While I don't which permanent injury on anyone, I do wonder how TSA would react. It would be a PR nightmare to have the kid detained, arrested, or fined for "assaulting a screener," and if the kid were cute enough and the parents smart enough, it would make a huge media story, particularly when it came out what the TSO was doing at the moment of the assault. Going after the parents likely wouldn't be any more successful, and while IANAL, I'm not convinced that common sense would allow the parents to be held liable/responsible for what the kid thought was an act of self defense.
And I hope any child who feels uncomfortable feels free to really really exercise their lungs in protest.

Of course, we ll know what will happen...parents will be ordered to calm the child down (from a distance) or not fly...

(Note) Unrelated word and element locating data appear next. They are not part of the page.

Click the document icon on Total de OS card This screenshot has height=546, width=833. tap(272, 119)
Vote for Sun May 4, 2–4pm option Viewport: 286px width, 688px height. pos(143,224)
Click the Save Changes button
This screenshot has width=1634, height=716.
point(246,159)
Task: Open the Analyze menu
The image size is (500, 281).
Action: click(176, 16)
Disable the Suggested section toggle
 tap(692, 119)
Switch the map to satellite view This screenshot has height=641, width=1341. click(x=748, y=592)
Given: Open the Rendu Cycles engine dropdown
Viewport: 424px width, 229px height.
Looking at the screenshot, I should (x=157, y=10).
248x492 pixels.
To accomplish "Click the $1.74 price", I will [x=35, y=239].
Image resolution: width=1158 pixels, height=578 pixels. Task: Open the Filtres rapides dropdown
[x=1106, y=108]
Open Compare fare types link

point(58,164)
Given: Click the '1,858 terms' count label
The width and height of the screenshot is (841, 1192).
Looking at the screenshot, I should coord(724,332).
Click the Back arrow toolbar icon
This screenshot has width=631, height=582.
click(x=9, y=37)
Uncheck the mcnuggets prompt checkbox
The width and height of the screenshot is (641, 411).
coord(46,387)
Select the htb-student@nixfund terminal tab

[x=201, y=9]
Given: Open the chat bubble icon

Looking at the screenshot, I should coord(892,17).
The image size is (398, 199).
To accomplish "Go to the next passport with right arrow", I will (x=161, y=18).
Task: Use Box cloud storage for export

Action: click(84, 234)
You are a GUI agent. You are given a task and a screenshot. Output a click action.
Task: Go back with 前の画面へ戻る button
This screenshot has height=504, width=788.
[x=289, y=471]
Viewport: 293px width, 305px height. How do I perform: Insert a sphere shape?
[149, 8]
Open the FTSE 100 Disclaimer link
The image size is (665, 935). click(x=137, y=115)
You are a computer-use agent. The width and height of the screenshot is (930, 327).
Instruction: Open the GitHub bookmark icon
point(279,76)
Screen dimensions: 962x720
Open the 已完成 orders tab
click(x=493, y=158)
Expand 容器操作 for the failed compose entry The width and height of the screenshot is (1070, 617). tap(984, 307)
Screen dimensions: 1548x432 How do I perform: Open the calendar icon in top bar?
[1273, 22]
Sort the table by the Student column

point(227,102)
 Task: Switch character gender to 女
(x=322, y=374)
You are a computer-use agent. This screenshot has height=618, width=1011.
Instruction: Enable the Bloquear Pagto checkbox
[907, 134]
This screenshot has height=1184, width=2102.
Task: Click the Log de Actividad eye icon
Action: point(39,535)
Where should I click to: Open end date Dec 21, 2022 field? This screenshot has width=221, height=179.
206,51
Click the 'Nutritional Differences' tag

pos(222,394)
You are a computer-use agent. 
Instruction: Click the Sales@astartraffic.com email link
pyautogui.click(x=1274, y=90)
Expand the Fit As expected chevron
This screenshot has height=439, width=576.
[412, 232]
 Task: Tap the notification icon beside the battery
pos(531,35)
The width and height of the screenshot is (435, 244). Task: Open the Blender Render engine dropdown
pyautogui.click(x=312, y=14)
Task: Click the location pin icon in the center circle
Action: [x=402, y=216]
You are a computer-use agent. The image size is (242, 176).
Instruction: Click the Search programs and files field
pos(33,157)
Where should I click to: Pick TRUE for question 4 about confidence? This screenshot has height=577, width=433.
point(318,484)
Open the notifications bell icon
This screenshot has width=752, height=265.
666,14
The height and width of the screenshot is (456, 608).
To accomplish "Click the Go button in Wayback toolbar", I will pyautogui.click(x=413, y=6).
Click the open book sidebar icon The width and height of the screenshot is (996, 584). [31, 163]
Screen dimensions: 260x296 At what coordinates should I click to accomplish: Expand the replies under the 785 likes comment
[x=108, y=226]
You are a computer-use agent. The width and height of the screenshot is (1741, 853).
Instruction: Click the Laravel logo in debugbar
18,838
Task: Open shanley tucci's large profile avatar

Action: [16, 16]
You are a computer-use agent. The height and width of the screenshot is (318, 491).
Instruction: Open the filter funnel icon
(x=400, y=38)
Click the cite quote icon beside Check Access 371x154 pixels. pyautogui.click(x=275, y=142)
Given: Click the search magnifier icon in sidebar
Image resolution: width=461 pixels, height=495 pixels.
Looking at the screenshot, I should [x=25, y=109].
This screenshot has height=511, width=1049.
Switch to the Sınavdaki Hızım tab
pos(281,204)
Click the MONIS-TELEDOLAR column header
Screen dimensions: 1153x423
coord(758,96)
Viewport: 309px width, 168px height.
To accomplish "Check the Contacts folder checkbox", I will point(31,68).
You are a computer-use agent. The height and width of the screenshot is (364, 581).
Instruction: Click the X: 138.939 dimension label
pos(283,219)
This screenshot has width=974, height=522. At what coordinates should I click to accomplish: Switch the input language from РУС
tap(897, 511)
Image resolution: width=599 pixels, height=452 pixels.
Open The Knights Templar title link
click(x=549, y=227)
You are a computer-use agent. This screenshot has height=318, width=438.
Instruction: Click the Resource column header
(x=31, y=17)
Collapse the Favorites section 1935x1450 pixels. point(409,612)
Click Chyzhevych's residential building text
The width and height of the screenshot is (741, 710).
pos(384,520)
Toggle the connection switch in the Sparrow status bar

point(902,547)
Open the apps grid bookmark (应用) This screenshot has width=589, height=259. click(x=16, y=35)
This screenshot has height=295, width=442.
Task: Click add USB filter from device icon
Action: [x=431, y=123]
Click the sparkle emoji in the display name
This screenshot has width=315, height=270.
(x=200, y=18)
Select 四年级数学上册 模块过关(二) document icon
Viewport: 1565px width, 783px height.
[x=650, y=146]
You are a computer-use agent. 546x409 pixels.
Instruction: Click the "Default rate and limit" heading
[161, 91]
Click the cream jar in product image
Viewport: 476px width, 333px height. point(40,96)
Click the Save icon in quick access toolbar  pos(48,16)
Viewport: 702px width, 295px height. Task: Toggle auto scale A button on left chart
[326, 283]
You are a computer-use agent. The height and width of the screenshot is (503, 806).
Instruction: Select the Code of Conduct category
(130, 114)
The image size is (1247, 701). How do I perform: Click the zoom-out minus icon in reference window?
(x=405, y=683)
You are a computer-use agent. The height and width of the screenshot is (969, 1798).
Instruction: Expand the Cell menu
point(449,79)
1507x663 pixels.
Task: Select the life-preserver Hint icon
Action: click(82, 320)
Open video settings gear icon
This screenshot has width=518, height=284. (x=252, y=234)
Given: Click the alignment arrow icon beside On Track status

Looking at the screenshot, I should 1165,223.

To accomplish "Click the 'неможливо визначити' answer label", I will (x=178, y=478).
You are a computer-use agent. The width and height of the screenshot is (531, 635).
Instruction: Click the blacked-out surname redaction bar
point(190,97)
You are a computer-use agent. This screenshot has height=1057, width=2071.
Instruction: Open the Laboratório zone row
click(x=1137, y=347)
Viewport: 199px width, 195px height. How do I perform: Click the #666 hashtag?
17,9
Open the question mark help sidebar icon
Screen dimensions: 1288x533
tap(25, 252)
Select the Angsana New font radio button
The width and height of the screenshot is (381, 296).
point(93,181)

The real message we'll be sending our kids is 'you have a right to protect your bodily integrity unless...someone claims to be in authority and to have the right to violate you - then you have to do what they say. And we can't even explain why, because if we try to and we aren't careful, we'll all really be in trouble.' After all, you can't explain to the child that they're being checked for explosives or weapons or something that bad people could use to bring the plane down - if you do it at the airport, you're probably in big trouble. If you do it at home and the child pipes up in front of TSA and says something like "I don't have a gun", you could still be in big trouble.